In response to this crisis, a team of researchers led by Professor Takeshi Murata from the Graduate School of Science, Chiba University, Japan, has discovered a promising new compound, V-161, which effectively inhibits the growth of VRE infections.
Their research examined a sodium-pumping enzyme found in these bacteria called Na+-transporting V-ATPase found in E. hirae, a close relative of E. faecium, used as a safer, more tractable model for studying the enzyme.
The growing risk of VRE infections
VRE infections are dangerous because they are resistant to vancomycin, the drug often used to treat infections caused by enterococci.
In 2017, VRE caused an estimated 54,500 infections among hospitalised patients and 5,400 estimated deaths in the United States.
It is spread by:
- Direct person-to-person. This can be from patient to patient or from staff who have been nursing a patient who is infected or colonised with VRE and have not washed their hands appropriately between patients and/or have not worn appropriate personal protective equipment, e.g. gloves and aprons.

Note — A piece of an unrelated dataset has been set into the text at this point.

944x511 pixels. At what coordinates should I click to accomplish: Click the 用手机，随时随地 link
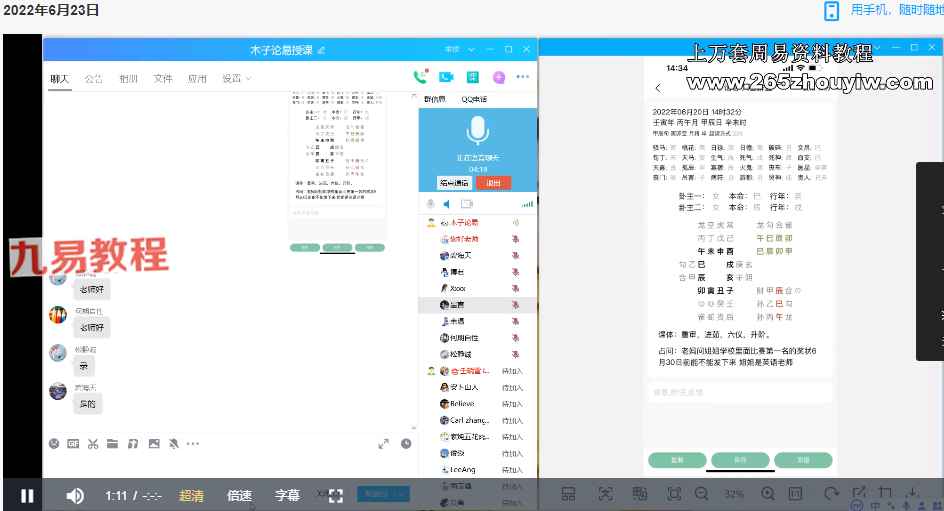(895, 10)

- Touching room surfaces or medical equipment which is contaminated and not cleaned appropriately.
- VRE that lives harmlessly in a person’s bowel (gut) can move to another area of their body, e.g. into a wound.
How the enzyme targets VRE in the body
The study hypothesised that Na+-transporting V-ATPase could play a key role in developing an antibiotic that specifically targets VRE infections without affecting beneficial bacteria.
Dr Murata explained: “This enzyme helps pump sodium ions out of the cell, aiding in the survival of VRE, especially in alkaline environments like the human gut.
“The enzyme is absent in beneficial bacteria like lactobacilli, and while humans have a similar enzyme, it serves different functions. This makes the Na+-transporting V-ATPase in VRE an ideal target for selective antimicrobial treatments.”
He added: “We screened over 70,000 compounds to identify potential inhibitors of the enzyme Na+-V-ATPase.
“Among these, V-161 stood out as a strong candidate, demonstrating significant effectiveness in reducing VRE growth under alkaline conditions—an environment critical for the survival of this resistant pathogen.”
Following this, further studies revealed that V-161 not only inhibited the enzyme function but also reduced VRE colonisation in the mouse small intestine, highlighting its therapeutic potential.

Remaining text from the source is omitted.